WHAT THIS TASK INVOLVES: Excluding pictures, retype the line with "How do I perform: Click" and each line that follows it to the end of the data below, word for word.

▬▬▬

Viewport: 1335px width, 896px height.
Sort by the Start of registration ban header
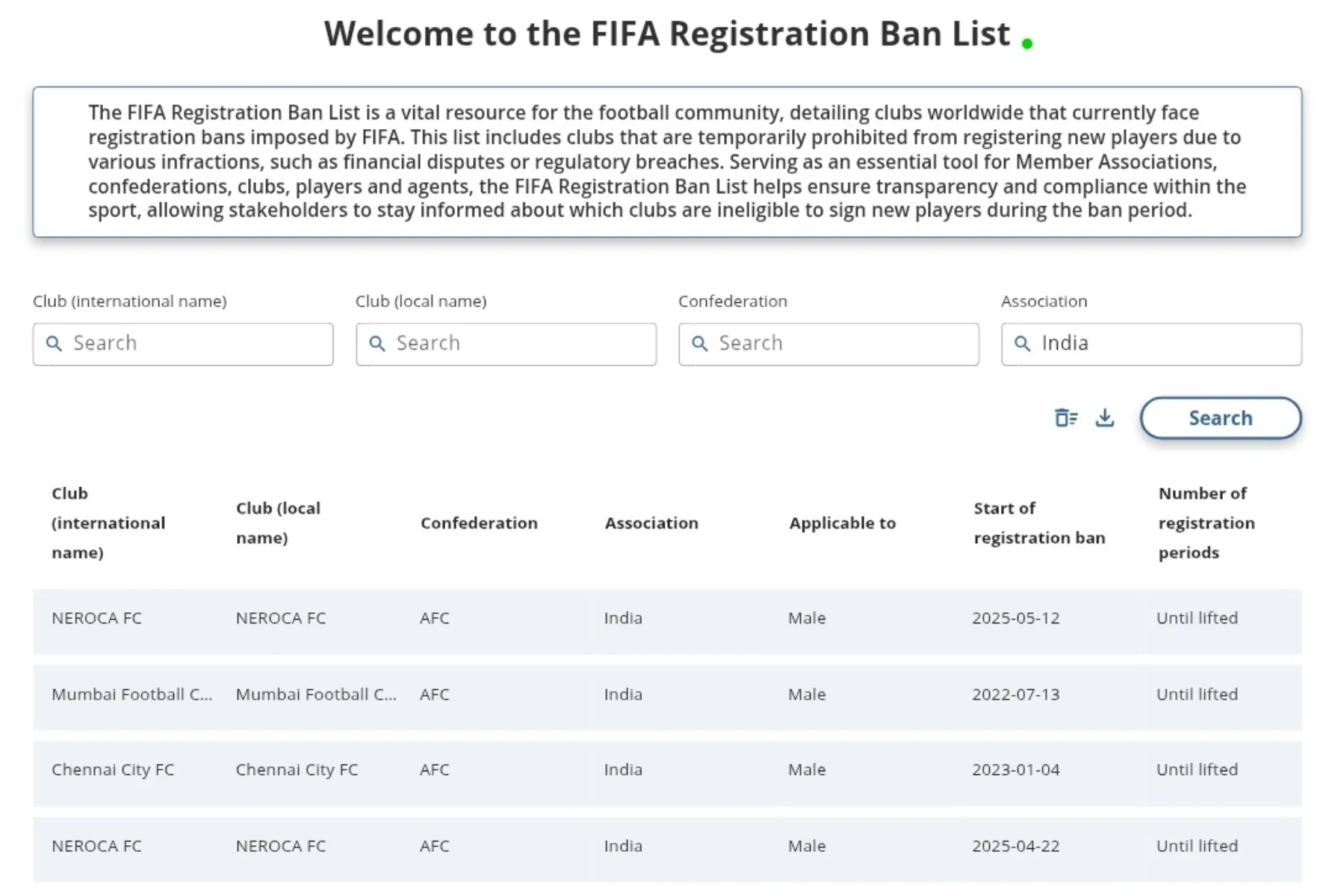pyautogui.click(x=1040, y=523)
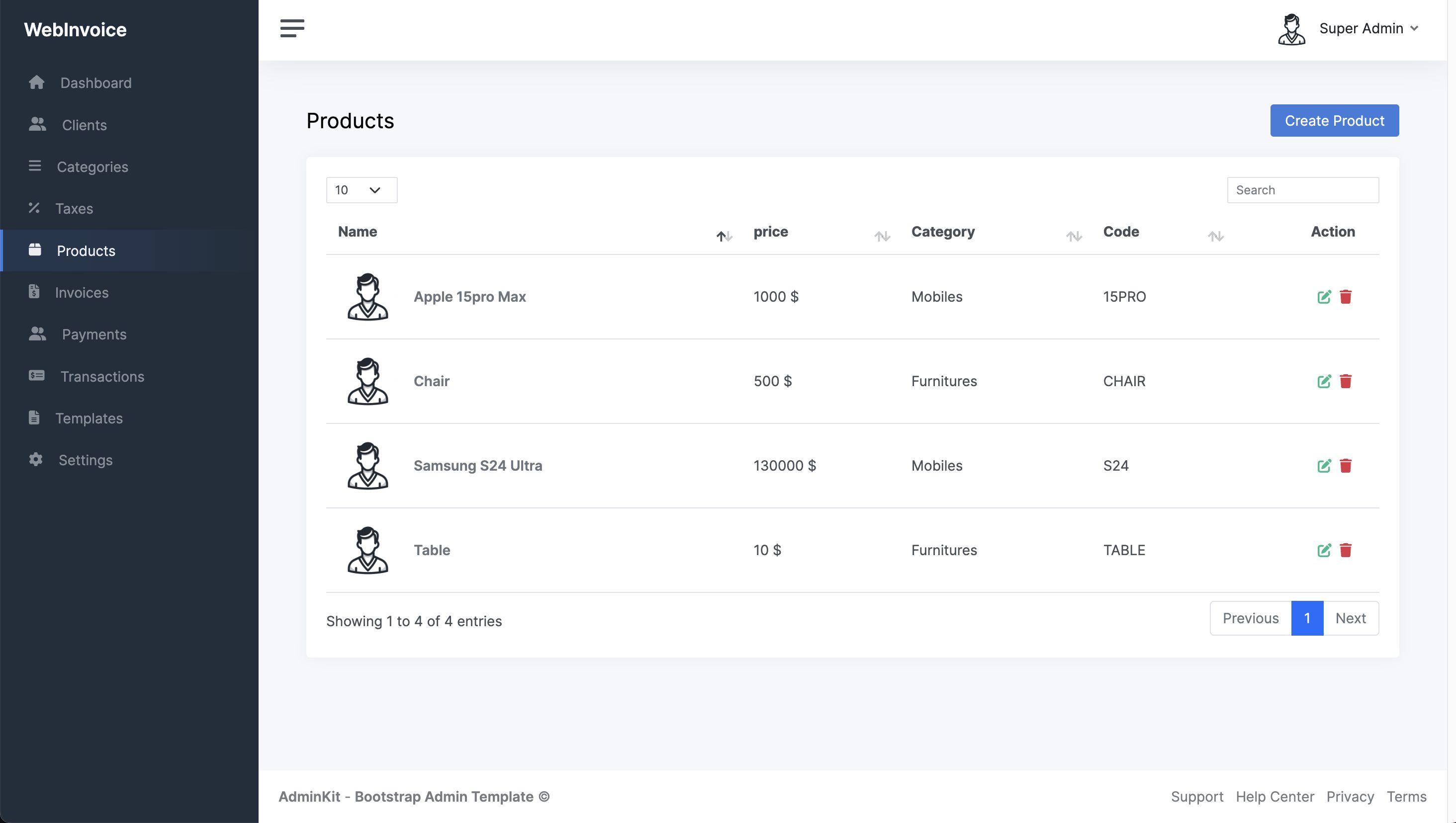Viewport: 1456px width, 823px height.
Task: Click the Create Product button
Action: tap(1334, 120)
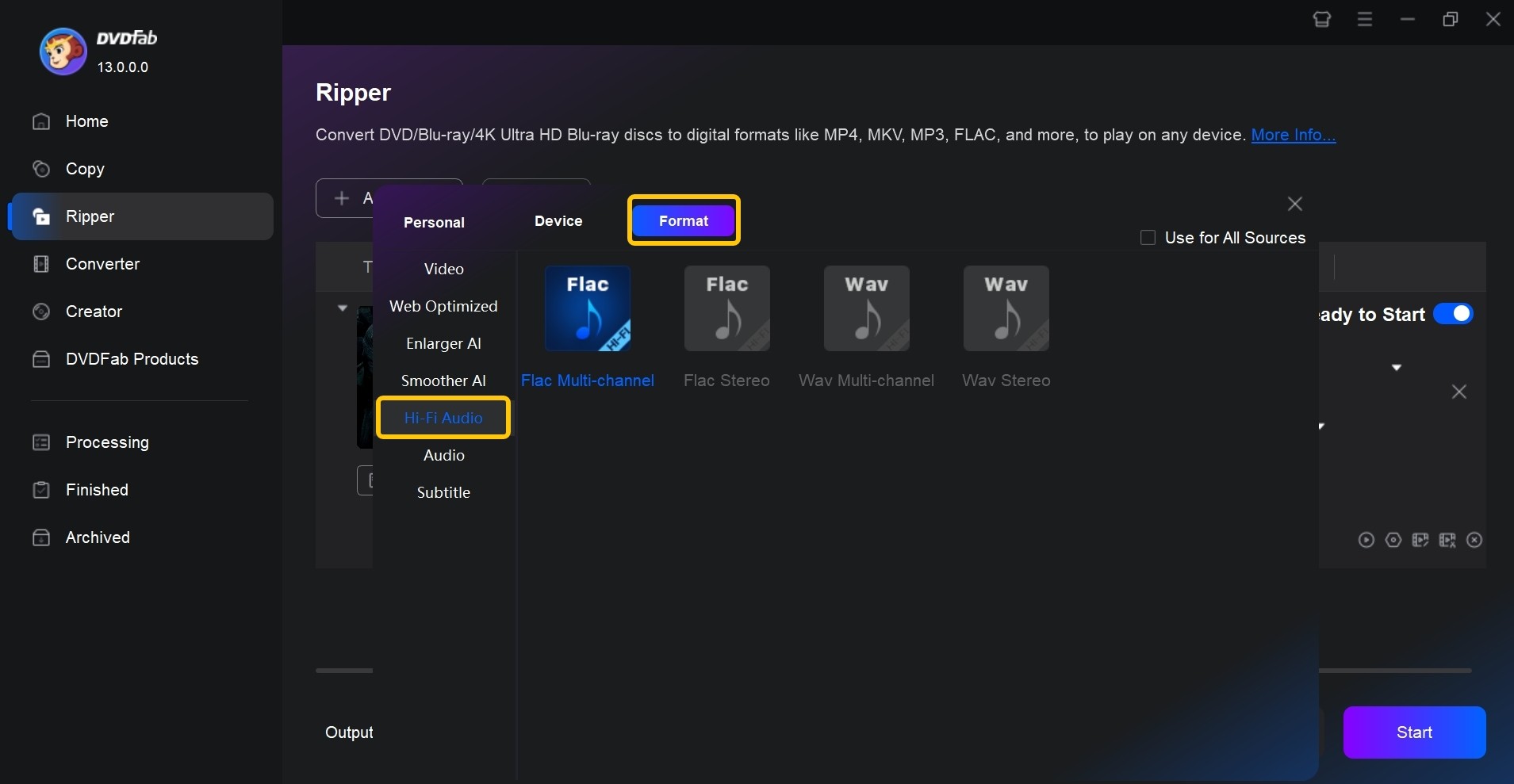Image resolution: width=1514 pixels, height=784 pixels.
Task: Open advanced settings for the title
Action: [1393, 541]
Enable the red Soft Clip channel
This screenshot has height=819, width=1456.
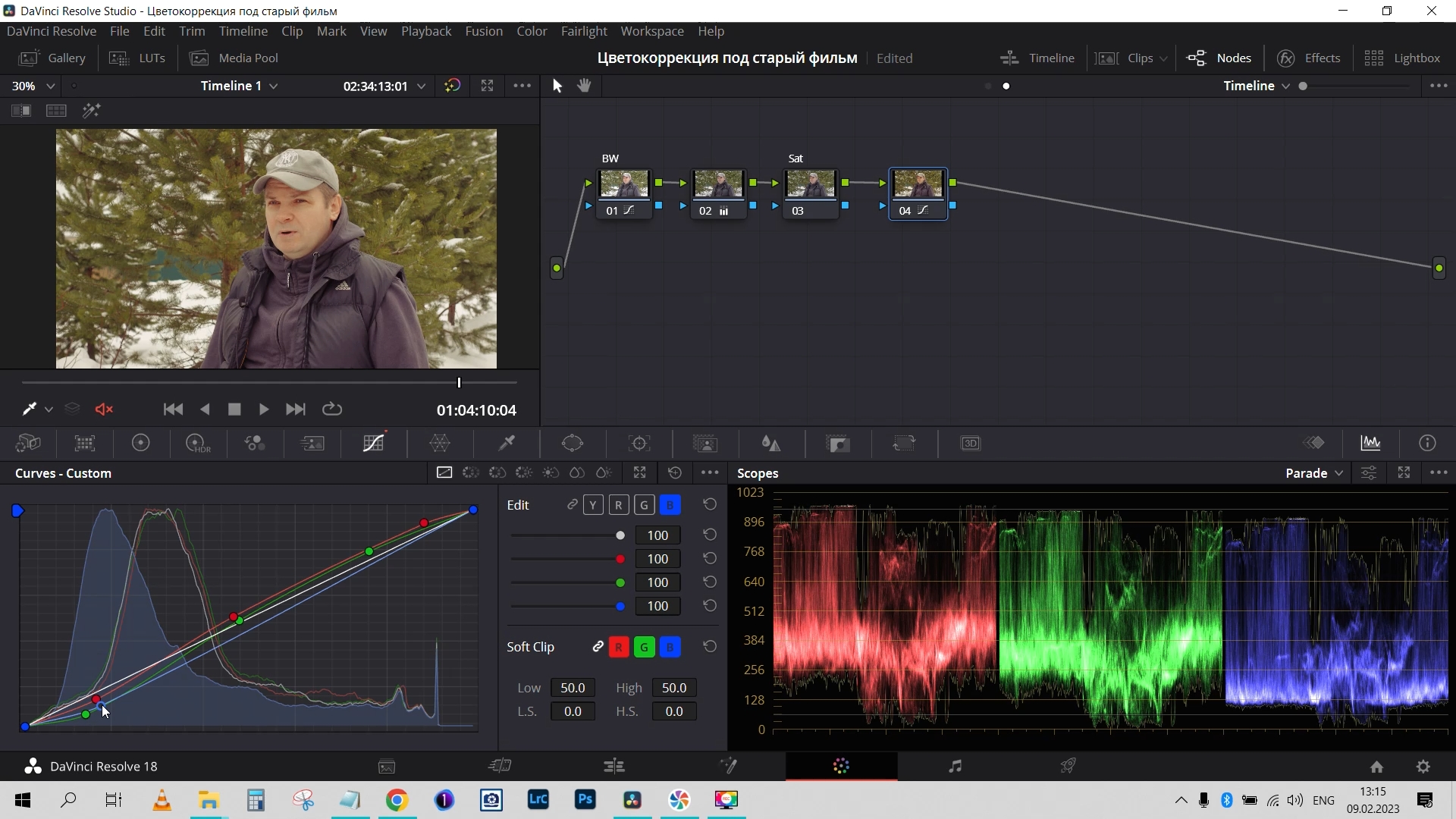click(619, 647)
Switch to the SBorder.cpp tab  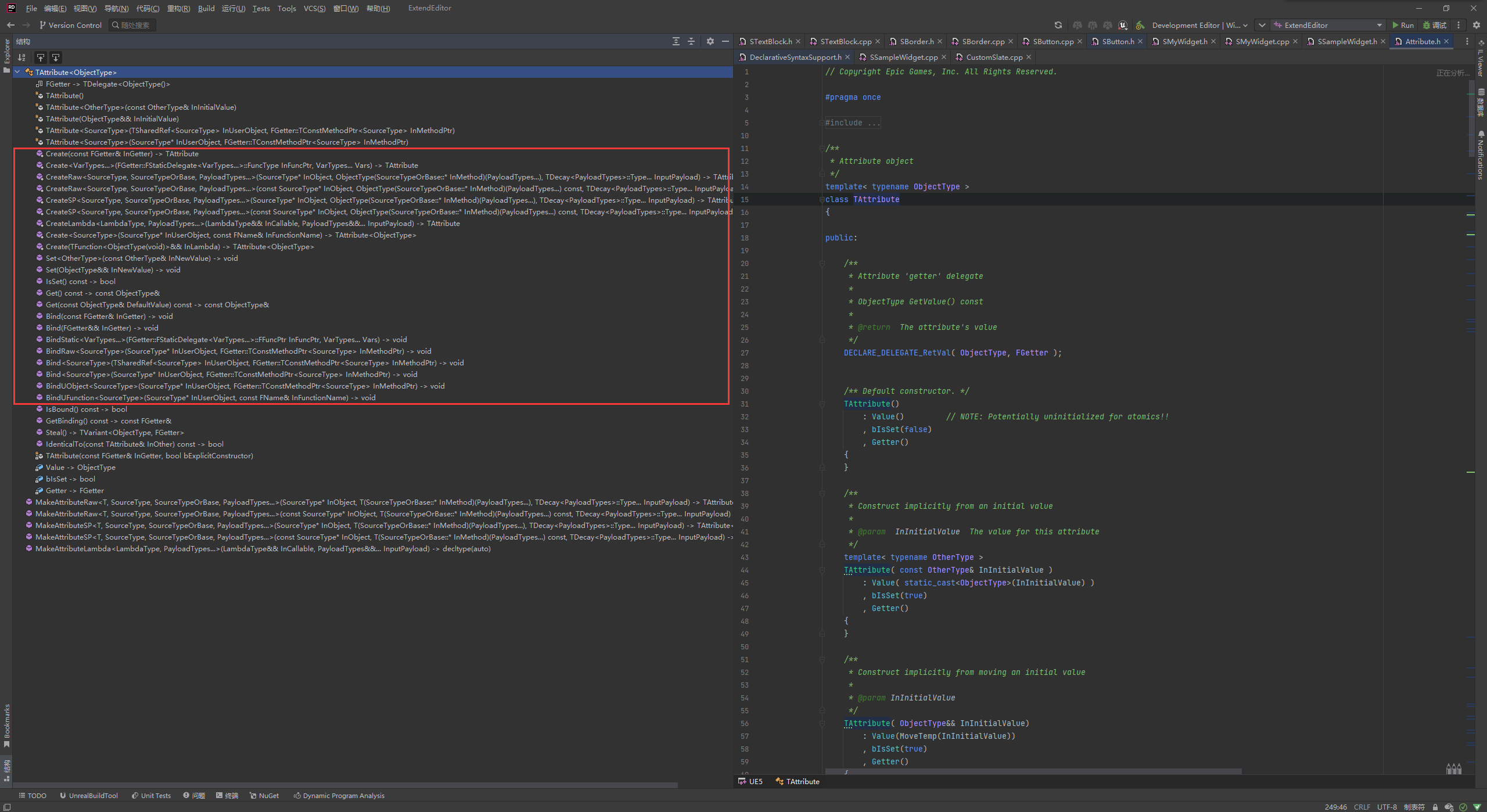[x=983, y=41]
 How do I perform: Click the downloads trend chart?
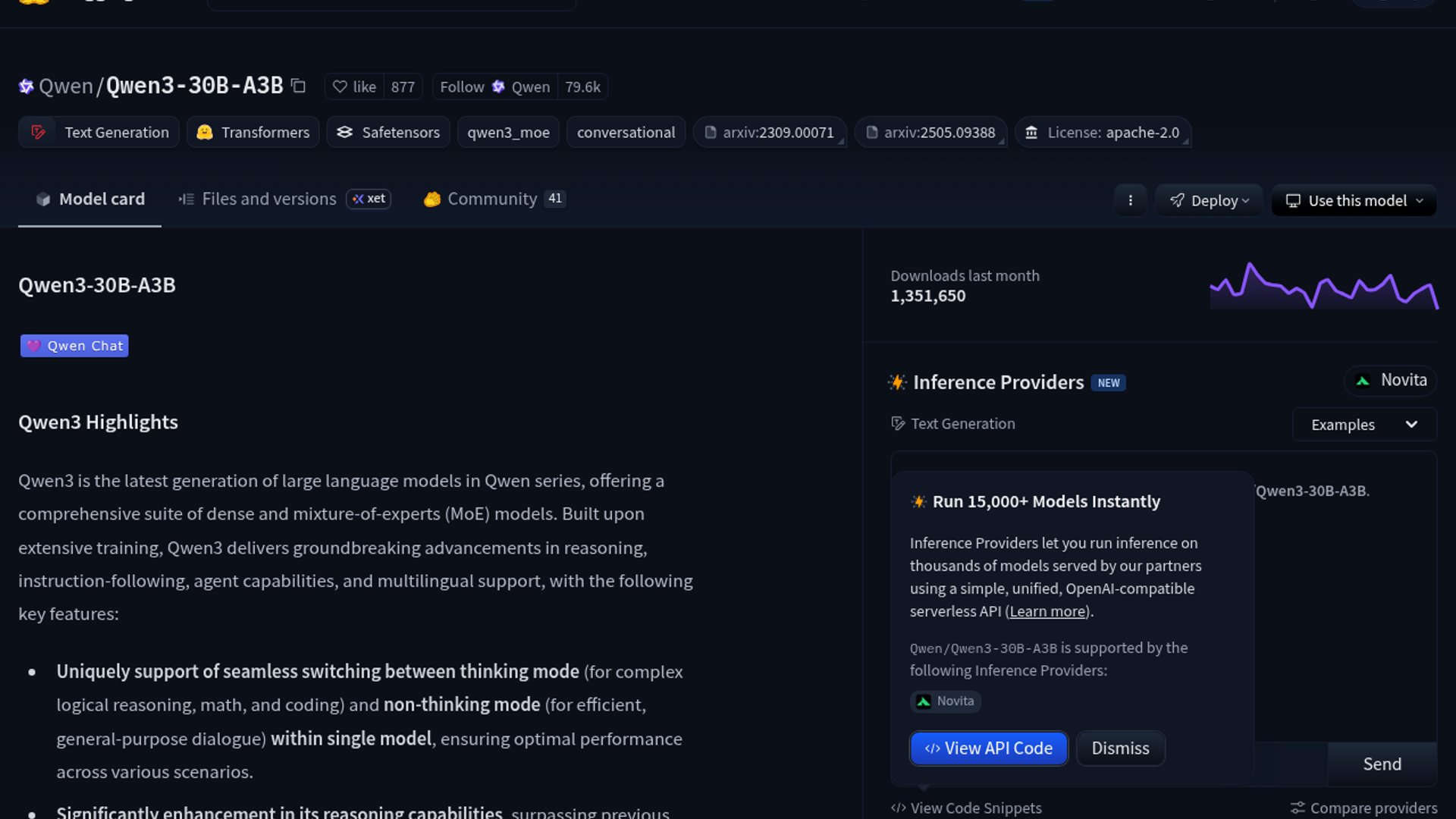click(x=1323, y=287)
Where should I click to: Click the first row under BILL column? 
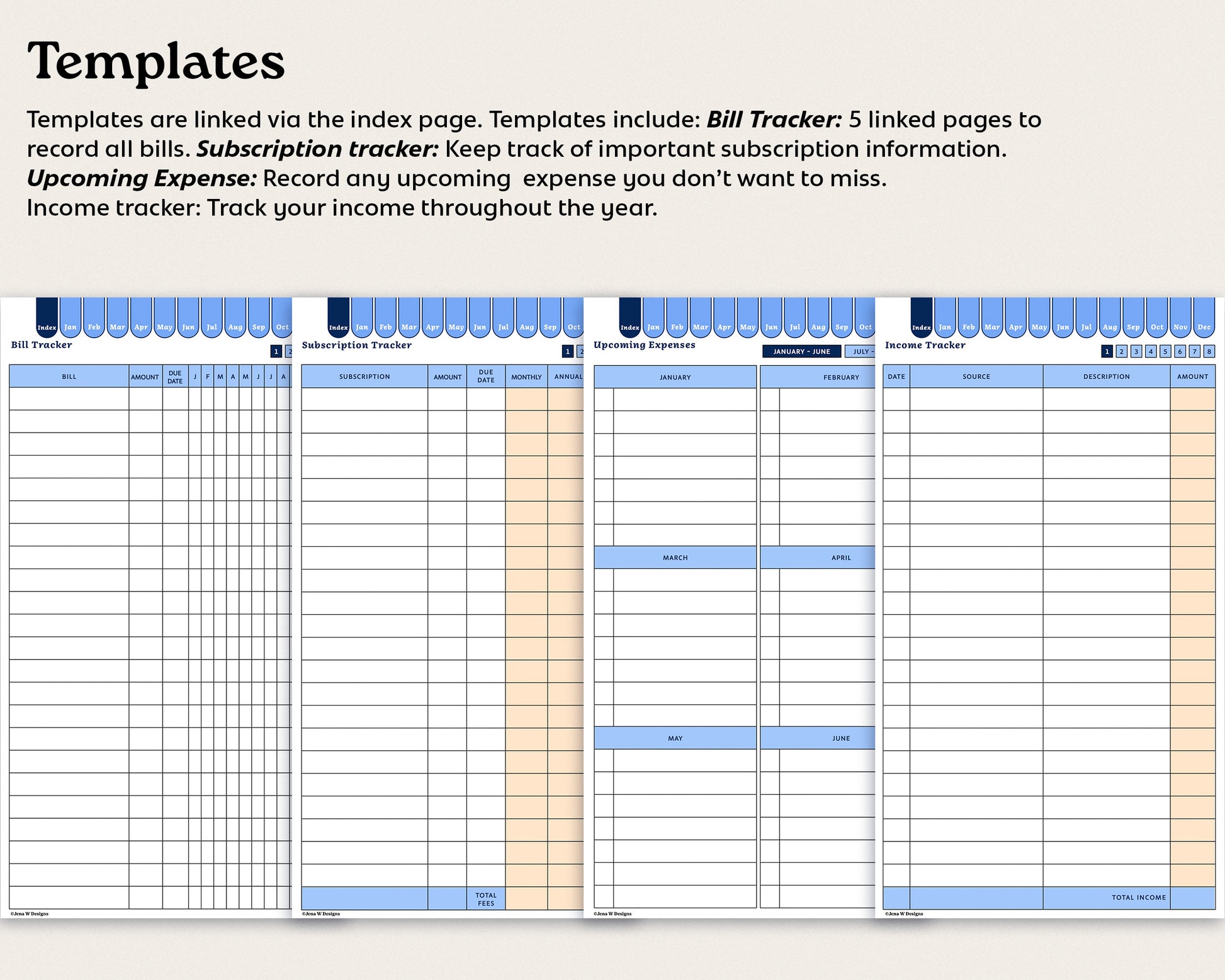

▬▬▬

FINAL ANSWER:
 How do I perform: Click the downloads trend chart?
click(x=1323, y=287)
Where should I click to: Click the first row under BILL column? 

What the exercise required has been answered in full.